Exercise prompt —
Looking at the data that follows, count the lines containing the word "Increase" and write down only that count.

Material provided —

--------------------------------

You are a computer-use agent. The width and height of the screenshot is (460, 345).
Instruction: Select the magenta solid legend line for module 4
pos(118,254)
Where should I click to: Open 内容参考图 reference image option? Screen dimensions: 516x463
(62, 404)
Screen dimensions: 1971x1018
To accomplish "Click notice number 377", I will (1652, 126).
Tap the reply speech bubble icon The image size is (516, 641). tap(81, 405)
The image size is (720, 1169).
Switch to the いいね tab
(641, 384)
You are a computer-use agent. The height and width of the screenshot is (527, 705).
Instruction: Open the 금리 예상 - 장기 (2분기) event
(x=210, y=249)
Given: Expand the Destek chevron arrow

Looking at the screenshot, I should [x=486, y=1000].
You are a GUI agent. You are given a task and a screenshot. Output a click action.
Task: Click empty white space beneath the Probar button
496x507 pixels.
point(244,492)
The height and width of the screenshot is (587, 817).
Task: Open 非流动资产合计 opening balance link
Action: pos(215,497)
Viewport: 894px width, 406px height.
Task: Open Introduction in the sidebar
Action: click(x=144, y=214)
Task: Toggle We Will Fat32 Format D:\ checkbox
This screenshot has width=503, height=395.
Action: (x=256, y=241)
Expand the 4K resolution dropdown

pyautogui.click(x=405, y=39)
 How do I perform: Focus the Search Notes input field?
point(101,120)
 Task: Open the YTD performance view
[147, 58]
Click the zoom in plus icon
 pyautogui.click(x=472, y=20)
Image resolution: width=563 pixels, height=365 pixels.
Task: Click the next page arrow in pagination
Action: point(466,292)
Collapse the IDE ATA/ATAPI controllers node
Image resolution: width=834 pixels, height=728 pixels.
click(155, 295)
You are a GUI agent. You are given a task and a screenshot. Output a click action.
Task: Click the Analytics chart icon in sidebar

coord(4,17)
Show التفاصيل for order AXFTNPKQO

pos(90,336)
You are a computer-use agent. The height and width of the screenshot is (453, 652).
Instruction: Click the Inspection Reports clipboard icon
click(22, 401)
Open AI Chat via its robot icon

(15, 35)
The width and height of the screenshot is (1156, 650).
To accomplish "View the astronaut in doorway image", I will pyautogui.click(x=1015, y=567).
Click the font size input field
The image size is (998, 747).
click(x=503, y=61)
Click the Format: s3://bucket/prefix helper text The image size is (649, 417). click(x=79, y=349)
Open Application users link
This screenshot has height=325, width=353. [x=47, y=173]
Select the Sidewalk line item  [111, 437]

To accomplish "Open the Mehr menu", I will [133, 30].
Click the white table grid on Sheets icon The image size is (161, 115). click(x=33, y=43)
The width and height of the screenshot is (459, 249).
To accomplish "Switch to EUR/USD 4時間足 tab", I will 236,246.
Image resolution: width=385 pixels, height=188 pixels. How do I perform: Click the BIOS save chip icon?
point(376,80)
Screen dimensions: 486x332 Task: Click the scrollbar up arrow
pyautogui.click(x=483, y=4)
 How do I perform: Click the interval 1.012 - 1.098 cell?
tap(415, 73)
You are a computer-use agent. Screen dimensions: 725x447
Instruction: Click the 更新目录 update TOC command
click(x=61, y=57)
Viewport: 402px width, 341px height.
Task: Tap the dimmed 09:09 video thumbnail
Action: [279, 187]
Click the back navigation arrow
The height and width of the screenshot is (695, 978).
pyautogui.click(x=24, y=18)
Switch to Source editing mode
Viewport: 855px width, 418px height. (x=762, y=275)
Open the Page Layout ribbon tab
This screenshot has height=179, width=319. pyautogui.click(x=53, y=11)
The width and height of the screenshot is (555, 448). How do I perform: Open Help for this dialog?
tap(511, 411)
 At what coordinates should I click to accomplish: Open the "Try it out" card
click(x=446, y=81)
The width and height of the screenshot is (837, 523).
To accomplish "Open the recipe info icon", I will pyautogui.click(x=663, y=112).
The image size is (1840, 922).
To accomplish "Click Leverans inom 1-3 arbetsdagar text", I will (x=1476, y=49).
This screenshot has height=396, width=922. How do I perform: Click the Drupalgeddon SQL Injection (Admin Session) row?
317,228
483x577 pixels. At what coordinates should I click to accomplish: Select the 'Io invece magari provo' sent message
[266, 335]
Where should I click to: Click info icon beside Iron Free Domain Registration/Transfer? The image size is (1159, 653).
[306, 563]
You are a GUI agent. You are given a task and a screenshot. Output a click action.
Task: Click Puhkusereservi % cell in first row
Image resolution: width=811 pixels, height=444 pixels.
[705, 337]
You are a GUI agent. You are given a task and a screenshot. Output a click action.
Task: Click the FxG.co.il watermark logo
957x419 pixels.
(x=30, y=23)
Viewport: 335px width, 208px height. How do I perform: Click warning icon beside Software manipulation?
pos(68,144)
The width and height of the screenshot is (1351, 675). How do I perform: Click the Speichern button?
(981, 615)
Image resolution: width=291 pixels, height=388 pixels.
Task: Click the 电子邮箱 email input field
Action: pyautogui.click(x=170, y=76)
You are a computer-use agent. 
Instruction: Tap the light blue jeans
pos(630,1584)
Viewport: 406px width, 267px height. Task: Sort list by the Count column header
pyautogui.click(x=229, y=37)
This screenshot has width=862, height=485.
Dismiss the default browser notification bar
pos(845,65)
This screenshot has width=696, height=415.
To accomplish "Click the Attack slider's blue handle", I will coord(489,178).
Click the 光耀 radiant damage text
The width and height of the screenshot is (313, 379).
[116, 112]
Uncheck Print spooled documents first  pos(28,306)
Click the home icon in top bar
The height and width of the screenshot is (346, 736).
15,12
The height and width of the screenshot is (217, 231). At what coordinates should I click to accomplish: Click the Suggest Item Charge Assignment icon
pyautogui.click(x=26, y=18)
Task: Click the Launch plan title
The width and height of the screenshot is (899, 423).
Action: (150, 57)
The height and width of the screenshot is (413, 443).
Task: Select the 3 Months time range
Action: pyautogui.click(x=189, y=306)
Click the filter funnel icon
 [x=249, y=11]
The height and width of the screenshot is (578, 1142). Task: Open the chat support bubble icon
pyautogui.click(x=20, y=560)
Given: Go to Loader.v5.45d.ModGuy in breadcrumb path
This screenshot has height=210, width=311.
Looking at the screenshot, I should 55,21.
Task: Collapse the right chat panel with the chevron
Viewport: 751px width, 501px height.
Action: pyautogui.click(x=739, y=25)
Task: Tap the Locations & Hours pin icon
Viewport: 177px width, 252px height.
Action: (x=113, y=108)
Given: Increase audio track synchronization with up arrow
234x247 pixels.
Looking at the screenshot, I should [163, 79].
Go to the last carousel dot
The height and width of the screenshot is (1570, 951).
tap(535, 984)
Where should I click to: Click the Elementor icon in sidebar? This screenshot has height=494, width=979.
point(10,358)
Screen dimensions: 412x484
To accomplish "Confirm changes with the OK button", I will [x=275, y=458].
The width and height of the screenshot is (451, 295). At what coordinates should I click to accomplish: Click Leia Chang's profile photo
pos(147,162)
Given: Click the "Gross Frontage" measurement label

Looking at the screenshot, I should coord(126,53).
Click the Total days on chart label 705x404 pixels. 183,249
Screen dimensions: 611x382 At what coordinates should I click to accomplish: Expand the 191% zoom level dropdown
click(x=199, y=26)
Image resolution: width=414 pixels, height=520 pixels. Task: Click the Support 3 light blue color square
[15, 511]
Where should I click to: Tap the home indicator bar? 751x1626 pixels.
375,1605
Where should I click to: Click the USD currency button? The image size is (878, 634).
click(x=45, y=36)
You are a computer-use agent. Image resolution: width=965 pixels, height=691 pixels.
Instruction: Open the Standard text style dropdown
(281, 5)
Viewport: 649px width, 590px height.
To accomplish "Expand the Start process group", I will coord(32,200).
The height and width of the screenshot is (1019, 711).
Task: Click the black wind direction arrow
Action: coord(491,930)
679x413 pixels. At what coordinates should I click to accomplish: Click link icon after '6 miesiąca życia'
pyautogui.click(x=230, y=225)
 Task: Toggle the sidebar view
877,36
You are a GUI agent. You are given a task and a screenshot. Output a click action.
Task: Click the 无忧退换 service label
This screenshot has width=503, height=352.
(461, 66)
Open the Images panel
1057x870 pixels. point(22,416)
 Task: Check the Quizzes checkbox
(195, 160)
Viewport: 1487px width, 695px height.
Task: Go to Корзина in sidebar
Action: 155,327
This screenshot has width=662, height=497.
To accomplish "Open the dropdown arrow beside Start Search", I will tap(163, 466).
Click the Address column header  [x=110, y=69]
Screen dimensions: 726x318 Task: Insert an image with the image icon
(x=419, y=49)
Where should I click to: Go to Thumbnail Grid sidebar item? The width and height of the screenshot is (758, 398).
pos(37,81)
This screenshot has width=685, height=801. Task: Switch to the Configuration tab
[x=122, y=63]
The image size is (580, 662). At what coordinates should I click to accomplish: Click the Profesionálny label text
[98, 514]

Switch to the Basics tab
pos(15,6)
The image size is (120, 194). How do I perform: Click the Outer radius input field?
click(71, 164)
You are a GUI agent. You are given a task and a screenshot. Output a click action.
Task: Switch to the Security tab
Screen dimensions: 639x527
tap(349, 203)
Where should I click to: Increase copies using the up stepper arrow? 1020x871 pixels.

--------------------------------

The answer —
2